Two School of Medicine faculty members have joined the 8,000 medical professionals responding to the call for personnel to provide care to the areas ravaged by Katrina.

William DeLong, professor of orthopedic surgery and a graduate of the School of Medicine, was deployed by the Federal Emergency Management Agency as a member of its International Medical Surgical Response Team (IMSuRT). It’s his first assignment with IMSuRT, which operates as a portable medical unit complete with nurses, pharmacists, internists and surgical teams.

Christopher Born, also an orthopedic surgeon at Temple and member of IMSuRT, served in Iran last year to help earthquake victims.

DeLong is expecting to serve for a two-week period in the New Orleans area.

Kochan

Jeff Kochan, associate professor of radiology and neurosurgery, felt compelled to take action based on his experience as a victim of Hurricane Andrew during medical training in Miami. Kochan secured a volunteer position on a team sanctioned by the Louisiana State Board of Medicine and is based at the Emergency Operation Center in Baton Rouge. He arrived Sept. 4 and has offered to stay up to several weeks, as needed.

Michael Leavitt, secretary of Health and Human Services, reported that about 40 healthcare facilities have been established in the affected areas. He believes there will be a continued demand for resources over an extended period of time, as the current teams are cycled out of the emergency centers.

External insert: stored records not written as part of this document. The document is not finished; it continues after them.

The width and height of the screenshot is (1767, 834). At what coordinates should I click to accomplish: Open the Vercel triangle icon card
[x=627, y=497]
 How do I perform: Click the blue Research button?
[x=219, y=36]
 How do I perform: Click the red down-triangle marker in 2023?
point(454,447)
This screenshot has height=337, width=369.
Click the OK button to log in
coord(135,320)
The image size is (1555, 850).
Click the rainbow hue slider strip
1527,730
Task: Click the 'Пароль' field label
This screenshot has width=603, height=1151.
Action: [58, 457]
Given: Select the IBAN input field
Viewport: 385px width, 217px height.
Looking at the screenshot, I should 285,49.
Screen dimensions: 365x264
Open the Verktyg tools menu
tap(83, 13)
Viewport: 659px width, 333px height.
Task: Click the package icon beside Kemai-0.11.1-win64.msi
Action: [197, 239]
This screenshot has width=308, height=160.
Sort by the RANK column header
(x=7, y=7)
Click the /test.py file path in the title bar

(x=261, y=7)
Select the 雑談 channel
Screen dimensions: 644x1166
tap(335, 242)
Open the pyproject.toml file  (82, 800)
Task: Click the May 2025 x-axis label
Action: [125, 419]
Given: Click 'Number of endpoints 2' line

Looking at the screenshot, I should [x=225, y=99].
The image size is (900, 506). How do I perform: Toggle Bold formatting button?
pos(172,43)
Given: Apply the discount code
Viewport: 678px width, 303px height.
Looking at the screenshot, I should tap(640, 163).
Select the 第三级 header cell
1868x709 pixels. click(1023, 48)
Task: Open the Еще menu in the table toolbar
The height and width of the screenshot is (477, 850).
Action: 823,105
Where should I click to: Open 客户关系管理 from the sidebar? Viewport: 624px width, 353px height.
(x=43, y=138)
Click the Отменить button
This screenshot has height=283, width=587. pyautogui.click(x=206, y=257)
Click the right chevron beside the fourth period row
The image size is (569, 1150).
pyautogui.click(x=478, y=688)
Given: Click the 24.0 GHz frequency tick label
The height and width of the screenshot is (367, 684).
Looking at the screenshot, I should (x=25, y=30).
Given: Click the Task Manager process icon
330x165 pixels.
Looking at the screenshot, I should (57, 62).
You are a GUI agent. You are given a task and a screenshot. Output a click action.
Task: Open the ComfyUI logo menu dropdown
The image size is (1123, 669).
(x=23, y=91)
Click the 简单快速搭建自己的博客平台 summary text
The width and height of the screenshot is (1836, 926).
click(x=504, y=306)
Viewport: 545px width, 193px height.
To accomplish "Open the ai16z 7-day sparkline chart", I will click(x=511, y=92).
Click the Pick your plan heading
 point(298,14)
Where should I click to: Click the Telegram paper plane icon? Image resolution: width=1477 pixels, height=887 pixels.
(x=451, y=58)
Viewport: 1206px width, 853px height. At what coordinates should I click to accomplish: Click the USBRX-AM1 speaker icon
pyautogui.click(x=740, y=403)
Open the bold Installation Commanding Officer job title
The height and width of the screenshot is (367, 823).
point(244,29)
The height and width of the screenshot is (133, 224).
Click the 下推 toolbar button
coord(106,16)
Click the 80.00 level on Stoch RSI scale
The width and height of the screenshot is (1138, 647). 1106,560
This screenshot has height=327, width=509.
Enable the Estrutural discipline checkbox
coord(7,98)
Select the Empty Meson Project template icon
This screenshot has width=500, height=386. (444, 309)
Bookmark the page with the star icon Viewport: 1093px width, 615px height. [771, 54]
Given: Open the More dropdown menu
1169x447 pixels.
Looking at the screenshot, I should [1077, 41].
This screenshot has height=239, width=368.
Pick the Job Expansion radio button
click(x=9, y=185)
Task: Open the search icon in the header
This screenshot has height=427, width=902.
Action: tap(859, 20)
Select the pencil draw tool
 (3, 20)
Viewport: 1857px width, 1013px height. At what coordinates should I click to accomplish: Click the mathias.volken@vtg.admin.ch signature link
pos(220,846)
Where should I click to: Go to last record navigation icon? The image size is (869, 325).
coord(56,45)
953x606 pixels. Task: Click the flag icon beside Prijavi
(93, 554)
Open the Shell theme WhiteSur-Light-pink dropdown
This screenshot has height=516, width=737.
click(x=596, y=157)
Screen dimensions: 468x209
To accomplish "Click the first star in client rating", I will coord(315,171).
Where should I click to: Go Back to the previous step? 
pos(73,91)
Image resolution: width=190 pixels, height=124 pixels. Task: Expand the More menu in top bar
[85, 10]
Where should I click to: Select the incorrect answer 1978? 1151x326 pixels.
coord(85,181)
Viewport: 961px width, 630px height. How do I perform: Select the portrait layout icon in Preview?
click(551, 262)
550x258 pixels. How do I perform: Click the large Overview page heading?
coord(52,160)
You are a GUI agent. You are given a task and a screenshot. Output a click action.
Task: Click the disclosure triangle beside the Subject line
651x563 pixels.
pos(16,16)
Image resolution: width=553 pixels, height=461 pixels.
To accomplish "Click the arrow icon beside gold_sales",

Additionally, at the request of the National Institutes of Health, Medical School Dean John Daly, along with medical school deans across the country, appointed a response unit to assist the NIH in providing relief to patients displaced by Hurricane Katrina. The unit was called to assist with evacuees arriving in Philadelphia this week.

- By Eryn Jelesiewicz

Prof. Jeff Kochan: A Dispatch from New Orleans

School of Medicine faculty member Jeffrey Kochan is currently serving on a medical team sanctioned by the Louisiana State Board of Medicine and based at the Emergency Operation Center in Baton Rouge.  He arrived Sept. 4 and has offered to stay up to several weeks as needed.

Although communications with that region is difficult, Kochan recently answered some questions by e-mail about his experiences and observations.

Q: What drove you to volunteer in Louisiana?
A:   I couldn't watch it on TV anymore and not do something.

Q: What is a typical day like?
A: Assignments are posted by 5 a.m. and we depart by 6 a.m.

Q: What is the general attitude among the rescue and medical workers?
A: Emotions run the full gamut ...   frustration at the amount of politics, tension about working under possible sniper attack, elation when we find survivors and are able to get them out, empathy when we talk to the victims and hear all their horrifying stories, anger when faced with pointless delays ...   The general atmosphere is optimism and exhaustion.

Q: What exactly are you doing?
A: We work in conjunction with the Louisiana Department of Health and Hospitals, the National Guard, the Army, the New Orleans Police Department (NOPD) and local boat operators. We search a grid of streets, rescue those we can, note the dead for later recovery. The NOPD, Army and National Guard provide armed protection as we cover the search area.   We've searched mostly impoverished areas in Jefferson and Orleans parishes.

Q: What kinds of medical conditions and problems are you seeing?
A: Trauma, dehydration and general medical problems that have gone without attention since the storm ... a wide variety of skin lesions from prolonged contact with the contaminated water.

Q: How are you treating them?
A: Medical and minor surgical management, vaccinations and just letting them talk and vent.

Q: What has been the biggest challenge so far?
A: Getting work done in the face of overwhelming politics.

Q: How are you holding up physically and emotionally?
A: OK

Q: What health risks are you facing?
A: Infections and disease from contact with the water.

Q: Who are your colleagues?
A: There are docs, nurses, paramedics and EMTs from every state in the union.